When Did Plasma Cutting Begin?

Plasma cutting was invented in the mid-1950s. Patent holders learned that by passing a high velocity superheated gas jet through a narrow opening, an ionized gas or plasma could be produced that could melt metal.


The primary method of thermal cutting at that time was oxyacetylene cutting. Operators needed to manually control the torch head by following a template, or the torch head could be mounted to a gantry-type tracking eye machine or a linear tracking rail.


By the mid-1960s, CNC gantry machines became popular. The combination of oxyacetylene and CNC gantry machines revolutionized the flame cutting process. Plasma torches were also available for NC gantry machines. A paper punch was used to write G-codes to the controller; however, only a few people were able to program the machine.


Plasma cutting was not generally accepted by U.S. manufacturers and fabricators until the mid-1970s The reasons for the delayed popularity of plasma cutting can be attributed to


System costs, especially the price of the required gas.
The inability of the technology to match the level of thickness that can be cut by oxyacetylene.
Lack of public knowledge of plasma cutting capabilities.
Lack of programming expertise.

Plasma Torch

Plasma Torch


In the 1980s, plasma cutting became increasingly popular as more and more low-current systems began to be produced. Thinner metals could now be cut with plasma. Electronic torch height control was also introduced. Electronically controlled torch-to-work distance allowed the torch head to pierce the material further from the workpiece, thus minimizing wear and tear on wear parts and contributing to more accurate cuts.


During this time, PCs were also becoming increasingly popular. Machine programmers used PCs to generate machine G-code or ASCII text files used to guide machine controllers. Today, many machines continue to use this technology.


CAD programs that could generate machine code became available in the late 1980s. CAD programs combined with PCs provided a simple solution for machine programming. knowledge of G-code programming was no longer the only source for programming machine controls. CNCs, which allowed programming on the machine, also became popular.


Also in the 1980s, Apple introduced the iconic user interface to computers, and soon after, Microsoft released the first Windows® operating system to compete.

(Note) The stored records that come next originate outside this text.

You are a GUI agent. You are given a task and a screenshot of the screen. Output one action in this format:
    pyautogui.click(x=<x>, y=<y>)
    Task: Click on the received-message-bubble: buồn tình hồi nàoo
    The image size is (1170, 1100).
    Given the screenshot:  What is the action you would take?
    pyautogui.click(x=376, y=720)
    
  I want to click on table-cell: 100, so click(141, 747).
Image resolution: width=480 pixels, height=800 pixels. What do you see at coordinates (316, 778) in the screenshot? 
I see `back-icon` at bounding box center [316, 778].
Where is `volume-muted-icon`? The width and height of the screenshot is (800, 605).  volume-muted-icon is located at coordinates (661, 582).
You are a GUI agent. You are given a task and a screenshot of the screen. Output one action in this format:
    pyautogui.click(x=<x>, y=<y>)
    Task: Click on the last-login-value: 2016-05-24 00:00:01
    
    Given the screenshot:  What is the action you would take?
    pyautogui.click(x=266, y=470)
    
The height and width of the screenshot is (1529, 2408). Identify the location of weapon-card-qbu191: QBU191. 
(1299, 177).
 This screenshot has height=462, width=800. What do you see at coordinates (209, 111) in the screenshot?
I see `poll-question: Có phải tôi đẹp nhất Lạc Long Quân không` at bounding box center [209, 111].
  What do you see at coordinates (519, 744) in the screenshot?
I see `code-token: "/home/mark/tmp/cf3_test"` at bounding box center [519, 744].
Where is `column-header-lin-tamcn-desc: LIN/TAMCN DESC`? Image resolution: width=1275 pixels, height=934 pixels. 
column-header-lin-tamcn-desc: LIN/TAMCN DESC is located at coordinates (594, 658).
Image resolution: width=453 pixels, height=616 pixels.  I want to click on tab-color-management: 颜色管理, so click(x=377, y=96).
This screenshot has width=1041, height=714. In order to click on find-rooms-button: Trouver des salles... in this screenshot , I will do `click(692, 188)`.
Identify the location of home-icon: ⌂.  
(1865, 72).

Navigating the PC through text alone was becoming obsolete.


The 1980s encouraged some pioneering manufacturers to run machines directly from the PC. Many people who operated machines in this way found the user interface to be more user-friendly than basic commercial control software products.


High-precision plasma cutting was introduced in the 1990s. Many cutting applications required the edge quality that laser machines could produce - burr-free and smooth edges - but not the precision accuracy. These high-precision plasma cutters became an affordable option for these types of applications.